Maureen Robinson woke in a cold sweat, her heart racing and all of her limbs jerking. Although she was breathing hard, she felt as though she were suffocating.  She sat up, trying to discern her whereabouts. A cave? A tomb? As the dim outlines of her surroundings slowly came into view, the nightmare dissolved into the reality of the sleeping cabin that she shared with John on the Jupiter 2.  Weak with relief, she lay back and waited for the terror to abate. Gradually, the pounding of her heart subsided, and she slowly inhaled air deep into her lungs. Fully awake, she heard John’s quiet even breathing next to her, and the soft humming sounds of the various life support systems on the Jupiter 2. Ordinarily, these background noises had a lulling effect on her, but she tossed and turned repeatedly as sleep continued to elude her.

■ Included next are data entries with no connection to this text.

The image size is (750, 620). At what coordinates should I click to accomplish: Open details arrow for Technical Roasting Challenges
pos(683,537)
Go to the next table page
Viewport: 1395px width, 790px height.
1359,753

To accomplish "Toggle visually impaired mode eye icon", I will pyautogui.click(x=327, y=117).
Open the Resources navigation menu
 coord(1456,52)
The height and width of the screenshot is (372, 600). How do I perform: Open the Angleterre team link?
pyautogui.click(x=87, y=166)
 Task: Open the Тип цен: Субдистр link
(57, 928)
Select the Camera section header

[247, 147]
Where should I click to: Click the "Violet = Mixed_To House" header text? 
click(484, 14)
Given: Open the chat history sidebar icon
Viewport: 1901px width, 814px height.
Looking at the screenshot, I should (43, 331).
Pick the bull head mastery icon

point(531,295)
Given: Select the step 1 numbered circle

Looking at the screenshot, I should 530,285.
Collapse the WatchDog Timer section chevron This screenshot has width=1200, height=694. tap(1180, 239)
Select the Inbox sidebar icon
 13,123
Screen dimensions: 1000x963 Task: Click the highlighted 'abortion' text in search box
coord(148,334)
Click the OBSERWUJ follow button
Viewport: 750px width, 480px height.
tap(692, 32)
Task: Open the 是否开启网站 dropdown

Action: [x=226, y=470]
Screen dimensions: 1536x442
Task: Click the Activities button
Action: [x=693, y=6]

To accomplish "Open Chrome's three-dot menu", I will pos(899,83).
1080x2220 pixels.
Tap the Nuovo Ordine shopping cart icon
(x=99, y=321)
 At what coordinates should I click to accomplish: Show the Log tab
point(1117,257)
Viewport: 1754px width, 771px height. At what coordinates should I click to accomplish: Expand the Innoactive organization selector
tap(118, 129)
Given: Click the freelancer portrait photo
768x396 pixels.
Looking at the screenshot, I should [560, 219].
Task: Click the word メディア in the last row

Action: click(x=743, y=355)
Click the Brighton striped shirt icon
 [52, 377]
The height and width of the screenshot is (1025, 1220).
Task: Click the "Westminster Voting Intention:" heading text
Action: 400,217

About an hour before sunrise, Maureen gave up all attempts at further sleep, and rose and dressed quietly. She slipped noiselessly out of the cabin, and after washing, headed for the silent, gleaming galley. Working quietly, she completed some advance preparations for breakfast: brewing coffee, setting out plates and cutlery, mixing the dry ingredients for muffins, and measuring out wet ingredients to add right before baking.

By the time she had completed these tasks, dawn was breaking over the eastern highlands of Priplanus. The sun’s rays refracted through the hazy atmosphere, casting a yellowish glow over the rocky, shrubby terrain. Maureen ascended to the upper level, crossed the control room, and selected and shouldered a lightweight weapon. Opening the hatch, she exited the spaceship, pausing to close only the door to the outer hull.

Maureen strode purposefully past the hydroponics garden and the vegetable beds toward an outcropping of rock that she and John affectionately referred to as their stargazing perch. Out of the corner of her eye, she spied the new fuel-making device mounted on a worktable next to the spaceship. It was an engineering marvel, combining Earth technology with extraterrestrial raw materials to accomplish the nuclear equivalent of spinning straw into gold. But Maureen was indifferent to its gifts, and she hurried past the contraption with her eyes averted. Arriving at the stargazing rock, she settled down onto it to watch the sun rise in a brilliant palette of red and orange hues. A light breeze ruffled her carefully tousled red-gold hair. Despite her uneasiness this morning, and their inauspicious circumstances on Priplanus, she had learned to appreciate peaceful moments such as these.

The whirring and clicking noises of the robot could be heard as the machine performed its routine morning reconnaissance. As the robot came into view, it rolled toward her.

“Good morning Mrs. Robinson. How are you feeling today?”

“Better, Robot. It’s good to back at the Jupiter 2.”

The robot raised its Plexiglas bubble dome. “My sensors detect that you remain distressed over the events of the past few days. Do you wish to talk about it?"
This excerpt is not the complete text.